In general, it seems pretty common to divide parameter estimates not by $n$, the number of sample points used to calculate them, but by $df$. Why does this generally make sense?

EDIT: to clarify my question, what I'm asking is whether in a general setting dividing a an uncorrected estimate by it's degrees of freedom will produce a unbiased estimator or an estimator with desirable properties. It seems like this procedure is common but I have not seen a general proof (and don't know if it exists) of why this would work generally.

In particular, I think that the reason would be probably in terms of dimensions of subspaces or connecting back to the degrees of freedom of distributions (that seems closely related).
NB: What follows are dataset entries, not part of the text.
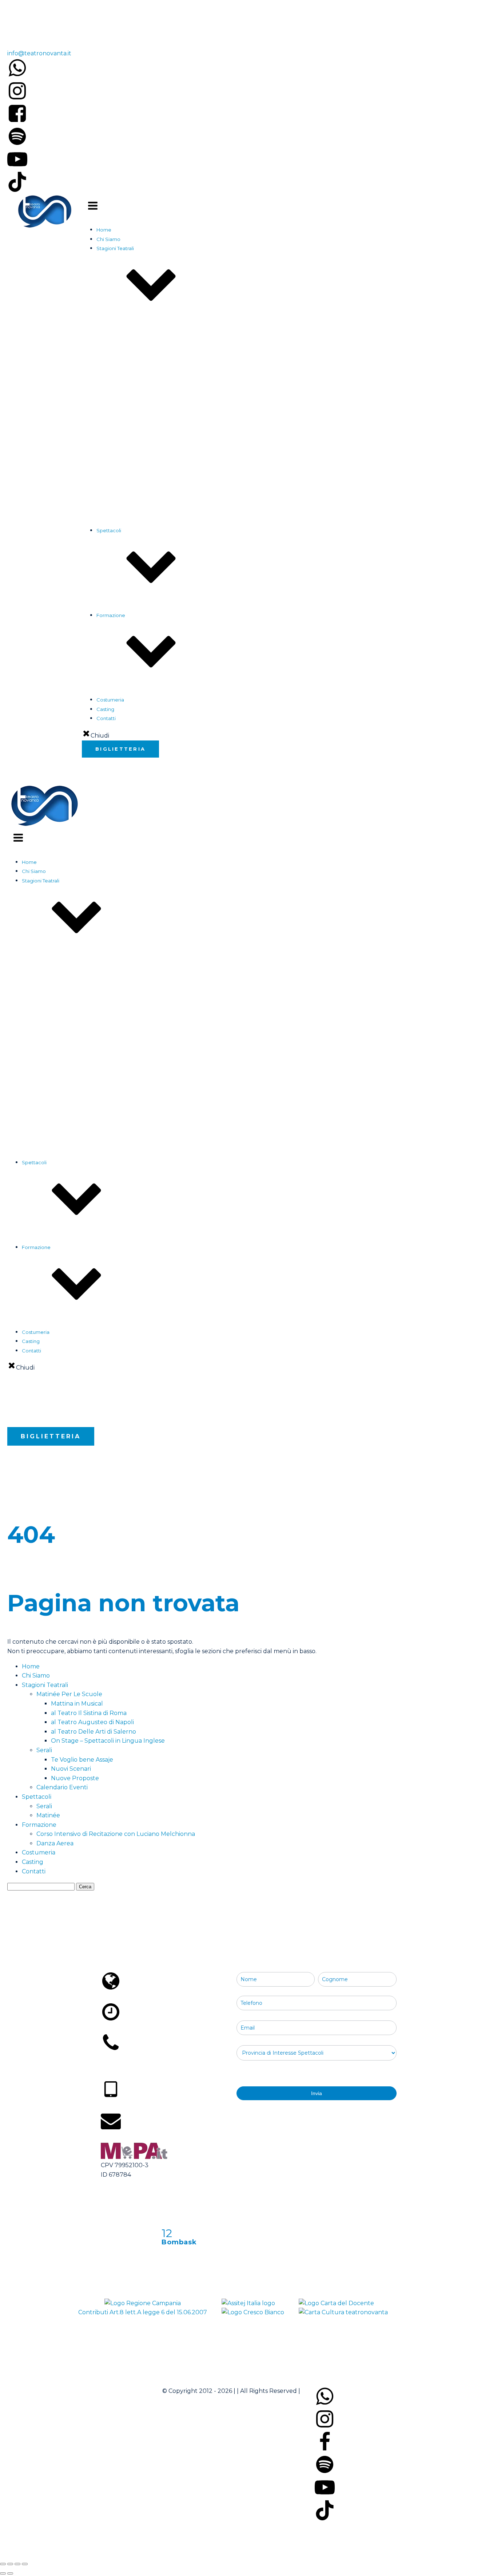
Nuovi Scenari (142, 575)
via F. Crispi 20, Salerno (138, 1997)
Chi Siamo (108, 239)
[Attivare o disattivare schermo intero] (10, 2564)
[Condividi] (17, 2564)
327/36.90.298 (125, 2106)
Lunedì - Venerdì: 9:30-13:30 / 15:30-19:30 (163, 2028)
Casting (105, 709)
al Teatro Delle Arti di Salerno (160, 481)
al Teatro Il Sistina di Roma (156, 463)
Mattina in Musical (146, 453)
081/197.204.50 (126, 2068)
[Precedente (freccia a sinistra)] (3, 2573)
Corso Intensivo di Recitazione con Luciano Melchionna (176, 717)
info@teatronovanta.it (39, 53)
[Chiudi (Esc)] (25, 2564)
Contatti (33, 1871)
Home (103, 230)
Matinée (121, 642)
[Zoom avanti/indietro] (3, 2564)
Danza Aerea (126, 727)
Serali (117, 633)
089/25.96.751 (21, 34)
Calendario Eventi (132, 557)
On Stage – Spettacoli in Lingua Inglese (172, 491)
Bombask (179, 2242)
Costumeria (110, 700)
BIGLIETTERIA (120, 749)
For individual estimates like sample variance or the MLR residual standard error $\frac{RSS}{n- k-1}$ I am aware that proofs of unbiasedness exist, but they are specific to the problem at hand.

Answer 1

Bessel's correction is adopted to correct for bias in using the sample variance as an estimator of the true variance. The bias in the uncorrected statistic occurs because the sample mean is closer to the middle of the observations than the true mean, and so the squared deviations around the sample mean systematically underestimates the squared deviations around the true mean.

To see this phenomenon algebraically, just derive the expected value of a sample variance without Bessel's correction and see what it looks like. Letting $S_*^2$ denote the uncorrected sample variance (using $n$ as the denominator) we have:

$$\begin{equation} \begin{aligned} S_*^2 &= \frac{1}{n} \sum_{i=1}^n (X_i - \bar{X})^2 \\[8pt] &= \frac{1}{n} \sum_{i=1}^n (X_i^2 - 2 \bar{X} X_i + \bar{X}^2) \\[8pt] &= \frac{1}{n} \Bigg( \sum_{i=1}^n X_i^2 - 2 \bar{X} \sum_{i=1}^n X_i + n \bar{X}^2 \Bigg) \\[8pt] &= \frac{1}{n} \Bigg( \sum_{i=1}^n X_i^2 - 2 n \bar{X}^2 + n \bar{X}^2 \Bigg) \\[8pt] &= \frac{1}{n} \Bigg( \sum_{i=1}^n X_i^2 - n \bar{X}^2 \Bigg) \\[8pt] &= \frac{1}{n} \sum_{i=1}^n X_i^2 - \bar{X}^2. \end{aligned} \end{equation}$$

Taking expectations yields:

$$\begin{equation} \begin{aligned} \mathbb{E}(S_*^2) &= \frac{1}{n} \sum_{i=1}^n \mathbb{E}(X_i^2) - \mathbb{E} (\bar{X}^2) \\[8pt] &= \frac{1}{n} \sum_{i=1}^n (\mu^2 + \sigma^2) - (\mu^2 + \frac{\sigma^2}{n}) \\[8pt] &= (\mu^2 + \sigma^2) - (\mu^2 + \frac{\sigma^2}{n}) \\[8pt] &= \sigma^2 - \frac{\sigma^2}{n} \\[8pt] &= \frac{n-1}{n} \cdot \sigma^2 \\[8pt] \end{aligned} \end{equation}$$

So you can see that the uncorrected sample variance statistic underestimates the true variance $\sigma^2$. Bessel's correction replaces the denominator with $n-1$ which yields an unbiased estimator. In regression analysis this is extended to the more general case where the estimated mean is a linear function of multiple predictors, and in this latter case, the denominator is reduced further, for the lower number of degrees-of-freedom.